Toys are symbols of other objects. Your child can try feeding their doll as if it were another baby. If you look closely, you’ll see they’re holding their doll or teddy bear the same way you hold your kid.

For example, between 1 and 2 years old, a child likes to share their discoveries with adults by pointing, showing, or offering toys. The repetitive tickling and peek-a-boo games can amuse them a lot.

At this age, their interest in other children develops slowly. Sometimes they may try to console a crying child by giving them a hug, a caress, or by bringing them a toy. However, even if they are more concerned about other children, the toddler is not ready to share their games and toys with others.

Another example is that children need little play buddies but don’t play the way older children do.
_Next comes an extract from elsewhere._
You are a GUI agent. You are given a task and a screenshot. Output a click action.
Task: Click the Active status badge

Put two 18-month-olds with the same toys in a room, and you’ll notice that they don’t seem to pay attention to each other.

But on closer inspection, you will see that if one of them takes a truck, the other will also tend to take a truck. If the first child looks at the truck and says “No” (one of the favorite words of toddlers), the second will tend to imitate it and shout “No!” also.
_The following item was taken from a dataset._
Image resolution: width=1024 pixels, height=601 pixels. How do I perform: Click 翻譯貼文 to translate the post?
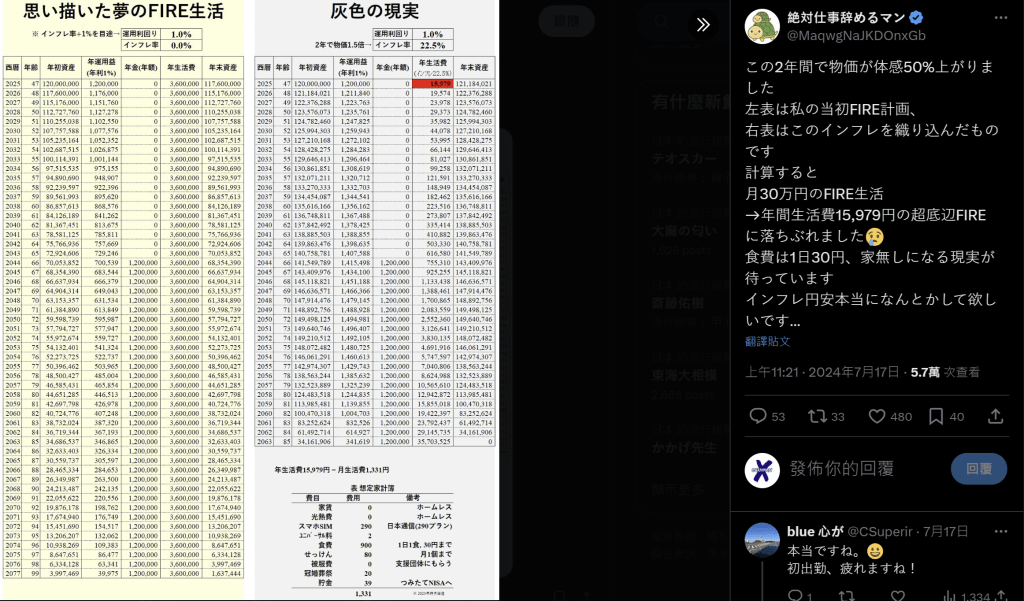(x=768, y=341)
This type of symbolic representation reveals how much kids’ thinking process is developing. It also prepares them to face difficult situations.

What is a Parallel Play?

Parallel play is characteristic of children aged 18 months to 2 years. Children of this age will play the same activity as their next-door buddy without actually interacting with them. Everyone does the same activity, but there is no exchange between them. Children may look like they are participating in a group activity but will not interact with others.

Between 2 and 3 years old, parallel play will still be present. Parents and teachers can observe more frequent verbal exchanges between the children. Straightforward group animations and games containing a few rules will then be prioritized.

Parallel vs. Solitary play: What’s the Difference?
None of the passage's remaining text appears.